Most companies and executives invest significant time, effort and resources in an annual ritual called Strategic Planning. By definition, strategic planning involves developing/refining a longer term plan for the company focusing on major strategic choices – in the areas of scope of business, markets, positioning, technology, capabilities and financials. As much as this sounds like such an important activity in the company calendar, one would be surprised to know how least effective this is in many organizations. Executives in many companies see little benefit from investing so much on strategic planning. In the many planning sessions I have participated in, I heard comments including, “we seem to spending endless time in the nitty-gritty’s and coming up with so many possibilities that nothing really happens” and another – “why can’t I just get my financial performance targets straight up instead of spending so much time on things that will never get done?” In my opinion, strategic planning is a great management principle that helps companies and its executives prepare for the unpredictable business environment of today and to navigate through challenges ahead. But where it falls way short, is in how the whole process gets executed.
First of all, strategic planning in many companies is reduced to a bunch of PowerPoint slides and Excel worksheets that executives present as if it is a performance review. On the contrary, strategic planning is about having a robust unfettered dialogue about the anticipated changes in business, for e.g. regulatory changes, market demand volatility, emergence of newer technologies, changes in competitive landscape, and help executives agree on important assumptions and decision about the future of the company. Second, strategic planning is not a forum to display inclusiveness and involve large groups of people.
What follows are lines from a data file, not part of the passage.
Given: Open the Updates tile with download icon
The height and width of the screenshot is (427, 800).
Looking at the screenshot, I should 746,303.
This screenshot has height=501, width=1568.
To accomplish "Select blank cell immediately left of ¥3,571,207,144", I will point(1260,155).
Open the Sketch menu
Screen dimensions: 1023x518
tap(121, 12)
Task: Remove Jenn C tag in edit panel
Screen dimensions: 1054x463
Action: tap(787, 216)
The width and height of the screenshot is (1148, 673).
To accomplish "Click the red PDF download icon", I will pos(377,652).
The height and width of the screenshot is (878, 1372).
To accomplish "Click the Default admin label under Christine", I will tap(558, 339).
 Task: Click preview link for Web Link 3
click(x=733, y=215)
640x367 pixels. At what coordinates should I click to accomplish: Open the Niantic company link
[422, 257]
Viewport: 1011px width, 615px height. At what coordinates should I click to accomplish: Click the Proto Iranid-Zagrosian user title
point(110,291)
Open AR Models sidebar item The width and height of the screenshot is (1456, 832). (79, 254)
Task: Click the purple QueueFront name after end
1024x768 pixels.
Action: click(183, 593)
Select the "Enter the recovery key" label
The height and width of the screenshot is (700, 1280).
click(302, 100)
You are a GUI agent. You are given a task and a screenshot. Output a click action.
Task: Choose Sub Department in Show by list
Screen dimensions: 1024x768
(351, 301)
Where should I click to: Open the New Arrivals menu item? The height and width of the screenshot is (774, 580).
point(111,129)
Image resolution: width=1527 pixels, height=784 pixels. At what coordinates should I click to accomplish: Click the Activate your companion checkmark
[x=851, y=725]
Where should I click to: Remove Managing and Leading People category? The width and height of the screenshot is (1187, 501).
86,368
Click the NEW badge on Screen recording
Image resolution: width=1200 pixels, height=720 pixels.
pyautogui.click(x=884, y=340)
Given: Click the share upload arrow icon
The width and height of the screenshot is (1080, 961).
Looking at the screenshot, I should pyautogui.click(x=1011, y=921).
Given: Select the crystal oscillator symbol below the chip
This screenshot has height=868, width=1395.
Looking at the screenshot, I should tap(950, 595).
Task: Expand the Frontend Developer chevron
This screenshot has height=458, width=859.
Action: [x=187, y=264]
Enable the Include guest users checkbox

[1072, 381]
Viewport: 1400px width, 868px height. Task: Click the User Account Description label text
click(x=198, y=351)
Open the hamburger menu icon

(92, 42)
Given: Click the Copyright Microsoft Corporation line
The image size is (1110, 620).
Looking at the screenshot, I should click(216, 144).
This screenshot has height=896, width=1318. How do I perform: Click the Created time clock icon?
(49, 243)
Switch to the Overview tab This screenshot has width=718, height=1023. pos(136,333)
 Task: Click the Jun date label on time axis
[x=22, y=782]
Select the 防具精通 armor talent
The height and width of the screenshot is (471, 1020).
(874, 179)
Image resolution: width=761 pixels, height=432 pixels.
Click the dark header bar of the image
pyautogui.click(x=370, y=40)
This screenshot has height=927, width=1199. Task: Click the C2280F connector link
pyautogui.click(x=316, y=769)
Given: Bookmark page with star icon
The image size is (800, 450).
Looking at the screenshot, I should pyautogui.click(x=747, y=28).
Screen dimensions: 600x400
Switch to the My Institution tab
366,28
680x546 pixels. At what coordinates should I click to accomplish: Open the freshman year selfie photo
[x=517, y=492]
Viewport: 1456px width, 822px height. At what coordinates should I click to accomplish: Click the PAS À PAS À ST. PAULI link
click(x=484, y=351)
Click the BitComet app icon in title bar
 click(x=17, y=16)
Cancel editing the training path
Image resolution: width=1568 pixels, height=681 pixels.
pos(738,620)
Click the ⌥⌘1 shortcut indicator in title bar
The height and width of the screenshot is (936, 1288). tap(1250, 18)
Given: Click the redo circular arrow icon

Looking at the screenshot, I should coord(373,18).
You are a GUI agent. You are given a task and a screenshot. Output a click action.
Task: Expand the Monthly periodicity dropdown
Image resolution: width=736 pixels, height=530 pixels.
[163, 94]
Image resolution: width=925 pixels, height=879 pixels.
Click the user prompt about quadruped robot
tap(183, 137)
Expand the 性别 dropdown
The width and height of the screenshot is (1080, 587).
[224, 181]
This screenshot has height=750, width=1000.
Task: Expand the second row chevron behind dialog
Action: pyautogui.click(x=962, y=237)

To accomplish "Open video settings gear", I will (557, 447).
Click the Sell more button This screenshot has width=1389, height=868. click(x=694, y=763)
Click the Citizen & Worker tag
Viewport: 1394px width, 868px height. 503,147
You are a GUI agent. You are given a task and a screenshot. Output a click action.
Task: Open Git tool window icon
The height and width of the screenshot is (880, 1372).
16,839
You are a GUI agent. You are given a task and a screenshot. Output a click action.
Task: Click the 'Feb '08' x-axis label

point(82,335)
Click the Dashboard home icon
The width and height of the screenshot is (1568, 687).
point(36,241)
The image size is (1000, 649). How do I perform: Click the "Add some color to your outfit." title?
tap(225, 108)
Large groups by their structure, does not allow open discussion and typically leads to posturing. Only those participants critical to strategic planning such as CEO, CFO, HR head and business unit senior executives need to participate in these sessions and everyone else could be engaged downstream. Last but most important, the expected outcome from strategic planning is just not a forward looking financial plan and expected capital allocations. In fact, the outcome should be commonly agreed upon strategic direction and related decisions, assumptions and improvement areas that drive the development of a 3 year or 5 year financial plan.
Here are some additional thoughts on best practices on strategic planning that I have followed or observed:
- Though the scope of strategic planning is pretty broad, it is important to discuss and debate critical topics that affect the company in the time frame under discussion. In other words, there is no point in using a template driven approach to planning that is too broad and does not bring focus to topics that have the most impact for the company
- It is important to discuss uncomfortable issues as part of planning and come up with solutions– e.g. having the talent to support growth strategy, efficiency of operations to support cost reduction targets. Parking potential issues in a closet will only undermine the execution of the agreed upon strategy
- Expected outcome from strategic planning should go beyond aspirational statements such as “increase customer loyalty” and be more tangible “reduce existing customer churn to less than 10%”
- There should be consensus and agreement among the executive team responsible for planning on the key decisions made, assumptions and the expected outcomes
A strategic plan does not guarantee that every opportunity or challenge will be identified and addressed. In fact it would be great if companies are able plan for 70%-80% of scenarios that they would face. Having a plan also does not mean that there won’t be any deviations from it. Irrespective, a good strategic plan equips executives to run a company better by making more informed decisions. If the process is managed well, there is great deal value that could extracted from strategic planning.